_Text passage_
Kevin Kropinyeri: Welcome To My World
Note: This review is from 2013
The music pumps out of the speakers and an excited voice booms at out an instruction to welcome ‘one of Australia's premiere indigenous performers’. The crowd oblige and he walks out… to an audience of nine people.
It’s not great endorsement of how much the mainstream has embraced aboriginal acts – especially given that most of these ticket-holders are black – but Kevin Kropinyeri could have what it takes to make the crossover.
He’s a thoroughly engaging presence: warm, self-effacing and upbeat. Plus he’s got an interesting experience to share. The fact that virtually no indigenous voices are heard in Australian comedy means his account of being brought up on a mission (a euphemism disguising a rather awful concept of segregation) holds an inevitable fascination. He also throws into the mix that he’s served time in jail and has fathered seven children by three mothers.
Kropinyeri doesn’t delve into those personal circumstances much – which is a great shame, as he flashes the possibility of comic gold there before returning to more generic observations about his community. Accessibility is the name of the game, and he playfully reinforces a few stereotypes, especially about blackfellas being perpetually strapped for cash and possibly being a bit fighty, but also throws some light on to his community, and the occasional stupid reactions of white people, too.

_Data extract_

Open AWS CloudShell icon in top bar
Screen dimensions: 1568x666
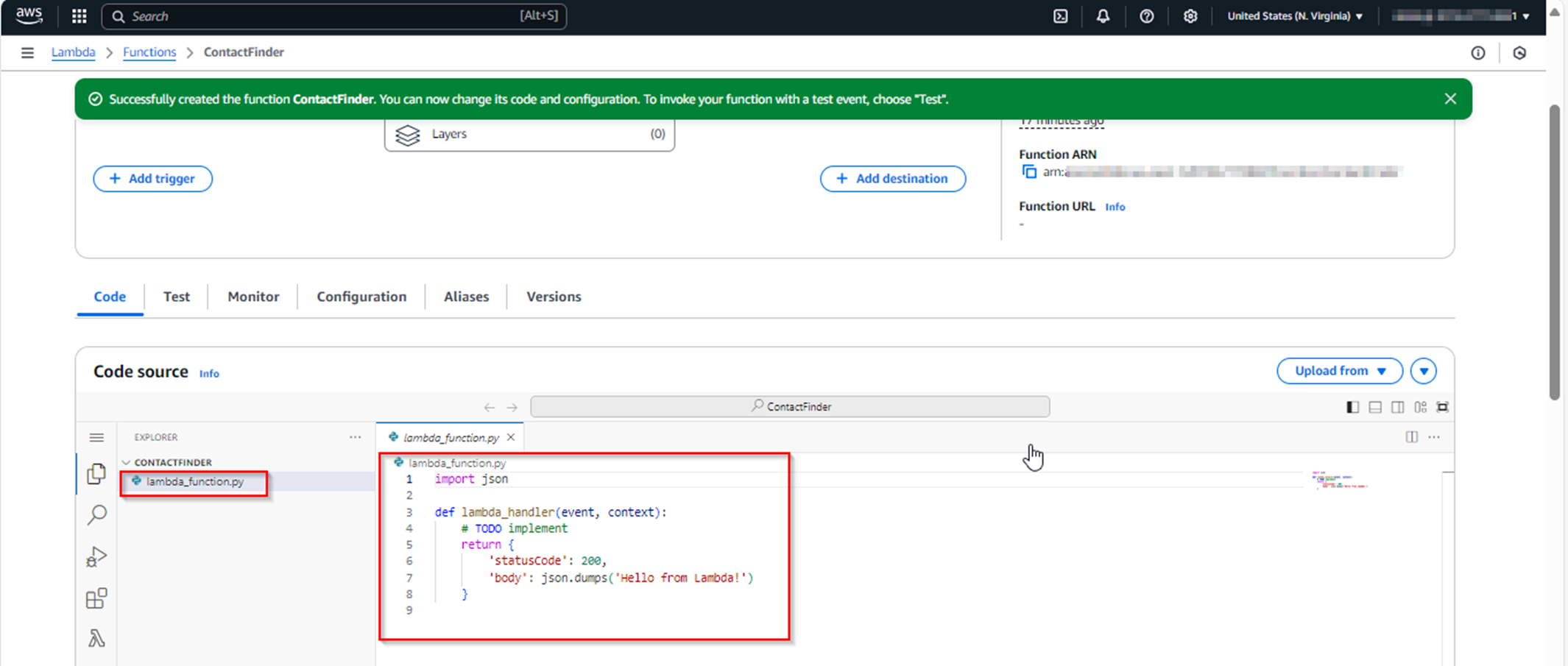1060,16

_What this exercise asks_
1) Extract everything in the comedy review from "It’s not great" down to "make the crossover." without changing a word.
2) Write the next part of the comedy review, starting after its last sentence.

_Answers_
1)
It’s not great endorsement of how much the mainstream has embraced aboriginal acts – especially given that most of these ticket-holders are black – but Kevin Kropinyeri could have what it takes to make the crossover.

2)
He has spent four years entertaining his own folk, and a little over a year with broader audiences, and there’s a feeling he’s still treading lightly; perhaps aware he’s something an ambassador. Yet he comes across as a lovable rogue, vigorously but affectionately mocking his life and the people he grew up with. He comes from a place where hilariously cruel nicknames are doled out without meaning harm, and that’s the approximate tone of his comedy.
He’s blessed with an animated face, which he wobbles effectively to emphasise a point or caricature, which matches his always-energetic, physical delivery, occasionally bolstered by a burst of music to demonstrate, for example, the movement of his brothers and sisters on the dancefloor.
Though a skillful raconteur, the material doesn’t always match the performance, and there are some old gags and observations here, such as his mother delivering a beating timed to every syllable of the telling-off. And yes, we want to hear more of his personal circumstances that he he only touches on.
But leaving a show wanting to hear more is no bad thing – and it’s hard to remember, given his confidence on stage – that Kropinyeri is still a relative newcomer to this, while still carrying the responsibility of being a torch-bearer. And if he speaks more about generic issues than personal ones, perhaps that’s because society sees him more as part of a group than as an individual, too.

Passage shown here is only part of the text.